Handling millions of attachments in JIRA


Posted by
Sean YONG

August 4, 2016

The question

Question: “Can JIRA handle tens of millions of attachment additions yearly?”

Answer: this has been a well-known question among  big corporations, and the answer is yes!

File systems

Before we dive deep into the topic, let’s look at what the question actually means.

You may well ask “what is a file system?” Well, a file system is a method or data structure that controls how data is stored, named and retrieved within an operating system on a disk or partition. In layman’s terms, it’s sort-of a way to organise files on a disk or partition. Without a file system, a system isn’t able to identify the start and end of a piece of information and as a result, you will be seeing a big chunk of open-ended data.

Most software operate on a files system – in fact, every storage device must be formatted with a dedicated file system, otherwise it will not function at all. For example, Windows, Unix-based operating systems and Mac OS all have file systems in which files are placed and stored in a hierarchical tree structure. This can be seen every day, everywhere on any computers with files stored in a hierarchy of directories or subdirectories.

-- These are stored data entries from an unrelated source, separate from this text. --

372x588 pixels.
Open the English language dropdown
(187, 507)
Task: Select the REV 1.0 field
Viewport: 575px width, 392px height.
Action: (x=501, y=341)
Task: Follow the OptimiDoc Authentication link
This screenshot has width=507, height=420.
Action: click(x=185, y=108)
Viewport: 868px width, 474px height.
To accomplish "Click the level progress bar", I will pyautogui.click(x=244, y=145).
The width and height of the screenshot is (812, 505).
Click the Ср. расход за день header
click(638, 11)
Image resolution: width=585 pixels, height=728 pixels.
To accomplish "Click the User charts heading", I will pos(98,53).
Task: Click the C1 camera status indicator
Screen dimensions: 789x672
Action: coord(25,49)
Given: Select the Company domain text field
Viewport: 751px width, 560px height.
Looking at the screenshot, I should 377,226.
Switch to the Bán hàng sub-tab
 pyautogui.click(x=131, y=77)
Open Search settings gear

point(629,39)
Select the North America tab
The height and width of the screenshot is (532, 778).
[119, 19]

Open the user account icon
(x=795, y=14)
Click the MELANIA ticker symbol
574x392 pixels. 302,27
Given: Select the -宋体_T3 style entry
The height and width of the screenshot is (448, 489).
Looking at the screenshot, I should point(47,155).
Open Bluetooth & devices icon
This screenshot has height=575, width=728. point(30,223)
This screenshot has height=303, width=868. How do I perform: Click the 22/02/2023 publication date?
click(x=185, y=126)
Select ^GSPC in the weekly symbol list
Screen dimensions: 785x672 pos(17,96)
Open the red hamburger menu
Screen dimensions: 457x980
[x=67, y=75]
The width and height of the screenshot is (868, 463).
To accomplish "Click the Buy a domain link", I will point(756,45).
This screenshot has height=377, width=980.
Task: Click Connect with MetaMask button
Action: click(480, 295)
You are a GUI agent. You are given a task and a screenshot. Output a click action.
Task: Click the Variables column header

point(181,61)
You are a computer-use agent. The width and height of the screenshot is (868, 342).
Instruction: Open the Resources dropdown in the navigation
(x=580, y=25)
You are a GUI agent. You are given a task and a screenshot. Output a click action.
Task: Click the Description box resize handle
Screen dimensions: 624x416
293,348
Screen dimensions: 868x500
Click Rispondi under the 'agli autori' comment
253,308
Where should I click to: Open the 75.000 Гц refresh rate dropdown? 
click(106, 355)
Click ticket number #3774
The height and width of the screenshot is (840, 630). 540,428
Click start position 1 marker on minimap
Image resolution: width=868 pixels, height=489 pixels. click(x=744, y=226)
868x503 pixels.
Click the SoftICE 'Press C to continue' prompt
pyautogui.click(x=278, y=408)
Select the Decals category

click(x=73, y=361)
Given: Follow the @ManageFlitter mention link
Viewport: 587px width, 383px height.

Besides having files and folders stored in a tree structure of storage, file systems also manage the read and/or write access to a specific group of users with the help of passwords. Encryption is also one of the most commonly-used methods to prevent unauthorised user access. An encryption key is used to encrypt normal text or data so that the read and/or write access is applicable to the users who own the respective description key only.

1

Types of file systems

There are various types of file systems available today. Some of which are XFS, Ext4 (Extended File System), FAT (File Allocation Table), NTFS (New Technology File System) and APFS (Apple File System). However in this blog, we are going to discuss Ext4 and XFS in light of the most common Unix server deployments and implementations for big corporations. You may be wondering what the difference between Ext4 and XFS is – well, both of these file systems support large volume sizes. Here’s an overview comparison of Ext4 and XFS below, based on Ric Wheeler’s research:

2
  • Supports volume sizes up to 1 exbibyte (EiB) and file sizes up to 16 tebibytes (TiB).
  • Performs better than all of its predecessor (Ext2, Ext3) in general.
  • Handles file maintenance better (creates and/or removes a million files).
  • Performs slower when creating file systems due to the creation of static inode tables.
3
  • Supports volume sizes up to 16 exabytes (EB) and files sizes up to 8 exabytes (EB).
  • Creates file systems faster.
  • Poorer performance in terms of file maintenance (creates and/or removes a million files).
The exbibyte (EiB) is equal to 10246 (260) bytes and exabyte (EB) is equal to 10006 bytes. Therefore, 1 EiB is about 15% larger than 1 EB.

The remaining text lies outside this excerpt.